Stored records

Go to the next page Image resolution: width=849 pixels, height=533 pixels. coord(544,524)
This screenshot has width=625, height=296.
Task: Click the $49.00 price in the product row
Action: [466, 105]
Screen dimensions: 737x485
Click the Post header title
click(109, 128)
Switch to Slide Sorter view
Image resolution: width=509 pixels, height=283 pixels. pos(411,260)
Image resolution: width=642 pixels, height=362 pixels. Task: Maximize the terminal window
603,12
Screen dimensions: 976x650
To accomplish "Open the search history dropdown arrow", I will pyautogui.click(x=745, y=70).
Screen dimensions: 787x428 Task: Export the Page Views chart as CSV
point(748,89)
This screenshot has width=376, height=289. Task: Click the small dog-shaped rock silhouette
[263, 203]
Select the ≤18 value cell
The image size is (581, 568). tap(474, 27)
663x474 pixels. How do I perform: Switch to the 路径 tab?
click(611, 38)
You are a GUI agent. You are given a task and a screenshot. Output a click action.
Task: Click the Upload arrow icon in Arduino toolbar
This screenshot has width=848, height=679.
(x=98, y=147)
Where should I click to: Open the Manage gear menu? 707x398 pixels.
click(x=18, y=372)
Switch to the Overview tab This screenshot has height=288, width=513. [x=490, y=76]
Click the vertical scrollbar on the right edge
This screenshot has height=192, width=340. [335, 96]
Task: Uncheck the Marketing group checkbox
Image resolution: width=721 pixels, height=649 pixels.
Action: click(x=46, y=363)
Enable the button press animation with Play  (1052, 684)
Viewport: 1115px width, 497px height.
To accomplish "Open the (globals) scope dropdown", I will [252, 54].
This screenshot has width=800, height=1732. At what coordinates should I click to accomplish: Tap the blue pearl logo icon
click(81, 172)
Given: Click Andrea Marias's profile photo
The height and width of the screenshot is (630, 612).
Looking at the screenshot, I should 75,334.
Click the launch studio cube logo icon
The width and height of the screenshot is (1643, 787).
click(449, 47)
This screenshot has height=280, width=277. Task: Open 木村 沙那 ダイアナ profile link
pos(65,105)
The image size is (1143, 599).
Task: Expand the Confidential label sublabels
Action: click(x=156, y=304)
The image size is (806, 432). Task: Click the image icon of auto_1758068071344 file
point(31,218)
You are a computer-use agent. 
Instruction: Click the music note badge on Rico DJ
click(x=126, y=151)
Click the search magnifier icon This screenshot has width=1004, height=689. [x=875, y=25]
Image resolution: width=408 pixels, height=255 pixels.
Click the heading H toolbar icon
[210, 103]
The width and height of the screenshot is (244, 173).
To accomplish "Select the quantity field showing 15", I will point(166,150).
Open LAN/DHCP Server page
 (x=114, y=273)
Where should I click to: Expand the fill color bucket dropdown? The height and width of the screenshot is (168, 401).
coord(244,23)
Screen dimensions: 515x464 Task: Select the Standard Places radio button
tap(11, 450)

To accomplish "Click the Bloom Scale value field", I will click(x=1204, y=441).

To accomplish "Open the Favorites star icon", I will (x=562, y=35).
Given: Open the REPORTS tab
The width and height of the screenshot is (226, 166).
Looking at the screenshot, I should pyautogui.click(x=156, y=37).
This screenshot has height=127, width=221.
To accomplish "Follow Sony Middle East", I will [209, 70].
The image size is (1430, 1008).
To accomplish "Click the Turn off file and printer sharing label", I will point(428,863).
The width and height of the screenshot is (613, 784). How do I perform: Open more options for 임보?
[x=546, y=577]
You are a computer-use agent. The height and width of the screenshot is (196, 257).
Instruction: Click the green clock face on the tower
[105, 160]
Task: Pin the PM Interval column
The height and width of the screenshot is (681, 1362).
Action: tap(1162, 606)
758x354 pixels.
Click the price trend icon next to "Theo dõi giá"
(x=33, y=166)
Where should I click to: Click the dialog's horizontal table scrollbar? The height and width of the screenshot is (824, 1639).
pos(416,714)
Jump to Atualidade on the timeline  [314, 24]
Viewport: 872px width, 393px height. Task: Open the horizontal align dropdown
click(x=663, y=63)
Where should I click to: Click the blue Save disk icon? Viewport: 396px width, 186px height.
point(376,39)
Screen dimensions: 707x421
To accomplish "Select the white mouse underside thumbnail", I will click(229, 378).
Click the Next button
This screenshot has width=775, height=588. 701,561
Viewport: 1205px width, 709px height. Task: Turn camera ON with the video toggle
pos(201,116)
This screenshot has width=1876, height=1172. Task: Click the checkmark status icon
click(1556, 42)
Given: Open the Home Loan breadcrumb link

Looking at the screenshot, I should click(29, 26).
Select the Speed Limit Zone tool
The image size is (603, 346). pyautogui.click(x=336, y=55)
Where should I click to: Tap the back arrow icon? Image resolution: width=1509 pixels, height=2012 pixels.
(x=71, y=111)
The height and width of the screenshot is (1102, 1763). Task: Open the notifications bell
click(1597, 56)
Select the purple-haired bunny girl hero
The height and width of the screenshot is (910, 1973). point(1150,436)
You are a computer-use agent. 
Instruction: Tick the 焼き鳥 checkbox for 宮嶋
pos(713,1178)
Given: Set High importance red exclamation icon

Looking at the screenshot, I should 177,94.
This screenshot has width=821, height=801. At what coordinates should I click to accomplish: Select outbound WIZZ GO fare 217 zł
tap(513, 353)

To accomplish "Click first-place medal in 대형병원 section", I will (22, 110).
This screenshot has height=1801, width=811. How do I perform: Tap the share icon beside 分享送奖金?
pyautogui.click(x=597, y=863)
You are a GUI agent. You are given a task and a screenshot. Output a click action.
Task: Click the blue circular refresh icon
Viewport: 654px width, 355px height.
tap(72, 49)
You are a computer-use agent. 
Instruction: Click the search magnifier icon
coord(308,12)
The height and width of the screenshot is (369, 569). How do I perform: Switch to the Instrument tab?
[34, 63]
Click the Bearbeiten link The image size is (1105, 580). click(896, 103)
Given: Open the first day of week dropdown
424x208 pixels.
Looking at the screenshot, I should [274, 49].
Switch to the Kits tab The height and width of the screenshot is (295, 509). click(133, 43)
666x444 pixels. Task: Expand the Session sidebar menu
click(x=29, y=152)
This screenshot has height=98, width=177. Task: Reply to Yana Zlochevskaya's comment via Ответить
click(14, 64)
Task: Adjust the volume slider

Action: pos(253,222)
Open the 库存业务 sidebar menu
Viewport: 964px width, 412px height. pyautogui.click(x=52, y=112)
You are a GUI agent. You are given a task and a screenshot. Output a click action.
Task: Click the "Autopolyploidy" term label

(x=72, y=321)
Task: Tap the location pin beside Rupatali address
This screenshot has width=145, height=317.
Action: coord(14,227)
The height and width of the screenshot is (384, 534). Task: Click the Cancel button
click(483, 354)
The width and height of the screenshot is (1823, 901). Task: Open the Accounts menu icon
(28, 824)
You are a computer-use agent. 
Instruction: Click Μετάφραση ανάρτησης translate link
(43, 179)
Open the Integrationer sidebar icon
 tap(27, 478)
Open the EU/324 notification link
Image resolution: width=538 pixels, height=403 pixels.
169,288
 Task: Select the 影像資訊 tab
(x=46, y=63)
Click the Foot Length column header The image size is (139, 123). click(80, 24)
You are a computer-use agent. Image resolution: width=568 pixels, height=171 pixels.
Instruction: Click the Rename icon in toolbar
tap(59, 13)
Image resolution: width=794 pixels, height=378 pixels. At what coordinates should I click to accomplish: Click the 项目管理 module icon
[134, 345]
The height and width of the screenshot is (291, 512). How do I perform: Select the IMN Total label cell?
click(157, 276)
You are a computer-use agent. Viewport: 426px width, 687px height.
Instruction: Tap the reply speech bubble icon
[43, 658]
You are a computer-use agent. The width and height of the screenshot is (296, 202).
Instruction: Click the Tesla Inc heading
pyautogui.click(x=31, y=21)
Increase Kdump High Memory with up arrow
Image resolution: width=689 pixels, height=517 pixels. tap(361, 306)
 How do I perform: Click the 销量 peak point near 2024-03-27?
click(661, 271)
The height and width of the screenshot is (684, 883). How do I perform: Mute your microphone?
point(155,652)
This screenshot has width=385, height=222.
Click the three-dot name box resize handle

> _THE TASK_: When copying the data above, please keep exactly the lines from its first line through the line with "Task: Uncheck the Marketing group checkbox", both ends included, and drop the rest.

> _ANSWER_:
Go to the next page Image resolution: width=849 pixels, height=533 pixels. coord(544,524)
This screenshot has width=625, height=296.
Task: Click the $49.00 price in the product row
Action: [466, 105]
Screen dimensions: 737x485
Click the Post header title
click(109, 128)
Switch to Slide Sorter view
Image resolution: width=509 pixels, height=283 pixels. pos(411,260)
Image resolution: width=642 pixels, height=362 pixels. Task: Maximize the terminal window
603,12
Screen dimensions: 976x650
To accomplish "Open the search history dropdown arrow", I will pyautogui.click(x=745, y=70).
Screen dimensions: 787x428 Task: Export the Page Views chart as CSV
point(748,89)
This screenshot has width=376, height=289. Task: Click the small dog-shaped rock silhouette
[263, 203]
Select the ≤18 value cell
The image size is (581, 568). tap(474, 27)
663x474 pixels. How do I perform: Switch to the 路径 tab?
click(611, 38)
You are a GUI agent. You are given a task and a screenshot. Output a click action.
Task: Click the Upload arrow icon in Arduino toolbar
This screenshot has width=848, height=679.
(x=98, y=147)
Where should I click to: Open the Manage gear menu? 707x398 pixels.
click(x=18, y=372)
Switch to the Overview tab This screenshot has height=288, width=513. [x=490, y=76]
Click the vertical scrollbar on the right edge
This screenshot has height=192, width=340. [335, 96]
Task: Uncheck the Marketing group checkbox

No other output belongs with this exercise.